• [文本段落]
--*--

孙淑
【作者小传】
(1305?—1328?) 字蕙兰。祖籍汴州(今河南开封)。元曲家孙周卿女,元代诗人傅若金妻。蕙兰高朗秀慧,六岁丧母,由父亲教读诗书。年二十三岁适傅若金,婚后不久便去世。其家人编其存稿,题曰《绿窗遗稿》。
偶成二首
孙淑
一
小窗今日绣针闲,坐对银蟾整翠鬟。
凡世何曾到天上,月宫依旧似人间。
二
庭院深深早闭门,停针无语对黄昏。
碧纱窗外初生月,照见梅花欲断魂。
这两首七言绝句选自明郑文昂编《古今名媛汇诗》中《绿窗遗稿》九首之最后两首。这两首诗的写作内容、风格和背景都很相似,写一个深闺女子无限孤独、寂寞的情怀。结合诗人的身世来看,此诗即是诗人自己心情的一种写照。明赵世杰《古今女史诗集》记载蕙兰六岁丧母,父教以诗书,长习女工,事继母至孝,作诗皆清雅可颂,自毁其稿,家人劝止,则曰:“偶适情耳。女子当治织纴组 以致其孝敬,词翰非所事也。”主动毁稿并非悔其不好,而是她处在一个“女子无才便是德”的环境,其父所教的《孝经》《女诫》一类书籍也深深影响了她,这种思想的影响在无形之中禁锢一切,危害尤深。但是人心怎么能禁锢得住呢?在有意无意之间,总会渗透出人心最真的性情。这两首诗就是蕙兰闺中生活与情感的真实写照。

--*--

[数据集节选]
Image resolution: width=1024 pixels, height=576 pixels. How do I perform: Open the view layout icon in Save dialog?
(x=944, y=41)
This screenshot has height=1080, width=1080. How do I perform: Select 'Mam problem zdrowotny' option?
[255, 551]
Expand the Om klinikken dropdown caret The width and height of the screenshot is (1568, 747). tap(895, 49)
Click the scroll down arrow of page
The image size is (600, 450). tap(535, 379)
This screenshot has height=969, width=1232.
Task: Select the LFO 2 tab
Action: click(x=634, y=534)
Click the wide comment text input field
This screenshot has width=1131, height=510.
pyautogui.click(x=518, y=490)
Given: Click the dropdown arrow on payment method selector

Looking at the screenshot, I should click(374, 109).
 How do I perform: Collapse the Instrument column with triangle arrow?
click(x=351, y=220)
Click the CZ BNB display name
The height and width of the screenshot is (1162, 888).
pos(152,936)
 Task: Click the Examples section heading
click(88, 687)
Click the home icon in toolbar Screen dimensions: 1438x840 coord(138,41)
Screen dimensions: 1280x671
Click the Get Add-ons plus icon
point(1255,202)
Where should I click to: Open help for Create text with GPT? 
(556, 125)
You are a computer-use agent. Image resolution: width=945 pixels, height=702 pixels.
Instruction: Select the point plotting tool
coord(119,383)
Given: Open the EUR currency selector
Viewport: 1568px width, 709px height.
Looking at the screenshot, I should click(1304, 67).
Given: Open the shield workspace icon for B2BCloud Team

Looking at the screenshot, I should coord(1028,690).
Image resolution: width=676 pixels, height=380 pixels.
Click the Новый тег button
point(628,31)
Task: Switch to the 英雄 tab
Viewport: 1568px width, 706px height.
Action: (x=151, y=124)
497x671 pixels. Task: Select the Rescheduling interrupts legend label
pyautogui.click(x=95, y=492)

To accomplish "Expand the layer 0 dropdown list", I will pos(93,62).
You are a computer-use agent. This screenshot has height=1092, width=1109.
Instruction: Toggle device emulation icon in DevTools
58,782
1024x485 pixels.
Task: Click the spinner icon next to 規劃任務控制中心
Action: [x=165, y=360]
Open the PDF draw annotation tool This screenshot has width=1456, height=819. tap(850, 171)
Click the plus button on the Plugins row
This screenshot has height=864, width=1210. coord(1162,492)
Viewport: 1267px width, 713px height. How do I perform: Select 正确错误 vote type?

--*--

从最后一句之后续写这篇介绍孙淑《偶成二首》的文章。 这些材料与前面那篇文章毫无关系。

• [作答]
第一首诗描写一个寂静的月夜,自己坐在小窗边,看着窗外的月亮,不由自主地停下了手中的针线,对着室内那一面泛着清光的铜镜,整理自己的头饰。这么晚了梳妆打扮,要干什么呢?原来姑娘想脱离这寂寞无聊的闺房,飞到月宫。但是这只不过是一种幻想,“凡世何曾到天上”,一般的人物,有谁真的能飞上天呢?即使真的到了天上,那又怎么样呢?“月宫依旧似人间”,到了月宫,清冷依旧、苦闷依旧、寂寞依旧、孤独依旧,不是说“嫦娥应悔偷灵药,碧海青天夜夜心”(李商隐《嫦娥》)吗?本想通过幻想暂时逃避现实,但是冰冷的现实让自己立即戳破了这无望的一切,苦闷无可排遣,人生无处可逃,孤独、寂寞如宿命一样伴随自己的一生。整首诗语言平缓、清淡,但是其中渗透出无可奈何的愁闷。“绣针闲”,不是说针线活少了,或者说不想做了,恰恰是每日无事可做或者不能做想做之事,绣针就成了摆脱寂寞的一个消遣,如今连这个消遣本身也觉得没有意义;“今日”并非实指,而是对日常生活的一种概括,更见“绣针闲”是一种常态,诗人欲摆脱这种无聊的消遣的渴望多么强烈,所以,在无奈之中妄想超脱这一切,乘风归去,但是现实的沉重让她连一刻喘息的机会也没有,仍然是寂寞深院、黄昏独坐。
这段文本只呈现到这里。